This week on 8 March International Women’s Day was observed across the globe. This day celebrates the cultural, social, economic and political achievements of women but also marks a call to action to accelerate gender parity.
Earlier this year, the World Economic Forum calculated that it may take as long as 170 years to achieve gender parity. At the UN, the focus for International Women’s Day 2017 was Women in the Changing World of Work: Planet 50-50 by 2030. The world of work is changing fast, through innovation, increasing mobility and informality; however, it needs to change faster to empower women, whose work has already driven many of the global gains in recent decades. Women still predominantly occupy jobs that pay less and provide no benefits. They earn less than men, even as they shoulder the enormous—and economically essential—burden of unpaid care and domestic work.
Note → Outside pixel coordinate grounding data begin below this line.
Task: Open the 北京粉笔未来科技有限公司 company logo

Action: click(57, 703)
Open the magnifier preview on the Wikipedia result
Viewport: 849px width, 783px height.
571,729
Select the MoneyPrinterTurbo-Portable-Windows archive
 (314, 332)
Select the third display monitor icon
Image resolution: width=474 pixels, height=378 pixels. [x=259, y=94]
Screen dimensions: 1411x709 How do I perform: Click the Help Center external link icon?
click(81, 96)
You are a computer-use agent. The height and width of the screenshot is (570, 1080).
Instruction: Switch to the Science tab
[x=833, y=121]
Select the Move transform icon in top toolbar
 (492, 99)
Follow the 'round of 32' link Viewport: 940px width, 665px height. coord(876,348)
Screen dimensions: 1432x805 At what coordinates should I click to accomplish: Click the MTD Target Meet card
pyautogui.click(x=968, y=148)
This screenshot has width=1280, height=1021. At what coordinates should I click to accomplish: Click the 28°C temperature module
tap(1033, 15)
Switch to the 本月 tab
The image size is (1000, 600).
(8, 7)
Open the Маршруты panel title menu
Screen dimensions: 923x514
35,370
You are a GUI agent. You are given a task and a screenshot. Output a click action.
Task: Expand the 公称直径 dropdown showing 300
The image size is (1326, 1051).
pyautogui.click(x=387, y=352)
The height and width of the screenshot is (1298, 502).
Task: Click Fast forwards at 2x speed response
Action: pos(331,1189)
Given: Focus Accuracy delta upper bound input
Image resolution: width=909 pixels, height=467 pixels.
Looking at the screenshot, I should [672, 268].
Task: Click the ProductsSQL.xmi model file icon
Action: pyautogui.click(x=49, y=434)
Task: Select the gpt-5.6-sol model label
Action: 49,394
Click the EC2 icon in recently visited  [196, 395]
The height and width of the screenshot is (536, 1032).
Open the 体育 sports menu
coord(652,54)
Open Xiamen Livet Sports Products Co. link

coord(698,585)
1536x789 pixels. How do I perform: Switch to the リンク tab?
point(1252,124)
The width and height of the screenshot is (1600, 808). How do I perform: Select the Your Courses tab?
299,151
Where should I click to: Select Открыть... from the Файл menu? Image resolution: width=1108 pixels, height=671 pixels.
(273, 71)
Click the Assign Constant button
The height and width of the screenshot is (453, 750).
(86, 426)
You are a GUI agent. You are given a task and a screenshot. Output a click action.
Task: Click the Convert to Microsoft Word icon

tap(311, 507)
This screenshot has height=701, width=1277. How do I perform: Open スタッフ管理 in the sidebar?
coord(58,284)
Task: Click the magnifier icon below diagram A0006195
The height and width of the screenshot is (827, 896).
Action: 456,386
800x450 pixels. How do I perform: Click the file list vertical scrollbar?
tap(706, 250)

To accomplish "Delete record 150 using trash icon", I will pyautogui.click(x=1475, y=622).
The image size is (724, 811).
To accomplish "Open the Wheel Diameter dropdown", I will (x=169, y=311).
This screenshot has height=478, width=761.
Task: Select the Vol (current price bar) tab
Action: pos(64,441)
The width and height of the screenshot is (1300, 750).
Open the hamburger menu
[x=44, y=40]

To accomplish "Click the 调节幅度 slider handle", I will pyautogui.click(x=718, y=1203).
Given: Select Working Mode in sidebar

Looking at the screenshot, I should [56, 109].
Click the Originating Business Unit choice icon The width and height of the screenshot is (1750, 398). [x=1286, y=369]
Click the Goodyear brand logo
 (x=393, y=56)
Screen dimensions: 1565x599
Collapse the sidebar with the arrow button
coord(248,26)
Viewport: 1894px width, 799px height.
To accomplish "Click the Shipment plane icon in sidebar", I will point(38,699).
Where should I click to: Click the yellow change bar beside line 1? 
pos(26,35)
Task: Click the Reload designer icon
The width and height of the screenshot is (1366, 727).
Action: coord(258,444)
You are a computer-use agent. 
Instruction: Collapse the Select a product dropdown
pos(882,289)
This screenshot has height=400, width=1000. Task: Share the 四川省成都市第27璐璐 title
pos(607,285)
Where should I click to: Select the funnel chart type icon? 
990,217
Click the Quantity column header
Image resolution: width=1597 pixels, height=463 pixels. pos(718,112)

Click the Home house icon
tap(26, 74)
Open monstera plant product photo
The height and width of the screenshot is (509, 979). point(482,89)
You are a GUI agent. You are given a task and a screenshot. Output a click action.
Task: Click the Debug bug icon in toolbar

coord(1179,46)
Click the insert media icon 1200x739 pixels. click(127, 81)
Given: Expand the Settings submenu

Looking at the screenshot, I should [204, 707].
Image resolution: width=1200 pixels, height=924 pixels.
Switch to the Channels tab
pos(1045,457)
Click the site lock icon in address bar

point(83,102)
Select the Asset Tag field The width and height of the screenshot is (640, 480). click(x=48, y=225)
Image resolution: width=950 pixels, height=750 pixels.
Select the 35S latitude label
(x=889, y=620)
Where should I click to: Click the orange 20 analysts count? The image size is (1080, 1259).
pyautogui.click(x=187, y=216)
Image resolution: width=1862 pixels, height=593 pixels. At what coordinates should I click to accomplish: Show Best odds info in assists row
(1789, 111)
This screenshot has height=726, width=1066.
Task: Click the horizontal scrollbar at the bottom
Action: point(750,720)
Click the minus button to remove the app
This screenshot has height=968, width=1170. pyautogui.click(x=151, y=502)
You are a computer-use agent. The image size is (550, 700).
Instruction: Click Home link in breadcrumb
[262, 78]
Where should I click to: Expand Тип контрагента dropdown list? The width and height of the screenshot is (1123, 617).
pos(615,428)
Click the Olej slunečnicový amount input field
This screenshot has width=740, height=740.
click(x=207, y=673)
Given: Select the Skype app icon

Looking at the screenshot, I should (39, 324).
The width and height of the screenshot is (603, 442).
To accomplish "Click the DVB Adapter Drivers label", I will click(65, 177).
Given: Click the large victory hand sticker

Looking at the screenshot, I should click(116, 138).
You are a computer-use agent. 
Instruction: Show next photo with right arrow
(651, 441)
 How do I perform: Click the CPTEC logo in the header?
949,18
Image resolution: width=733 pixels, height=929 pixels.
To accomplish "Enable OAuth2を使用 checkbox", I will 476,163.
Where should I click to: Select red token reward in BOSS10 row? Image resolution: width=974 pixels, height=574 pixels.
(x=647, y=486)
In 2015, world leaders adopted the Sustainable Development Goals, placing gender equality and empowerment of all women and girls at the heart of the 2030 Agenda for Sustainable Development. Achievement of the goals, including ending poverty, promoting inclusive and sustainable economic growth, reducing inequalities within and between countries, and achieving gender equality and empowerment of all women and girls, rests upon unlocking the full potential of women in the world of work.
Technological advances and globalisation have brought opportunity for those who can access them and at the same time, there is growing informality of labour and income inequality. Against all of this, only 50% of women are represented in the workforce compared to 76% of men, with the overwhelming majority of women in the informal economy, subsidising care and domestic work, and concentrated in lower-paid, lower-skill occupations. Achieving gender equality in the world of work is imperative for sustainable development.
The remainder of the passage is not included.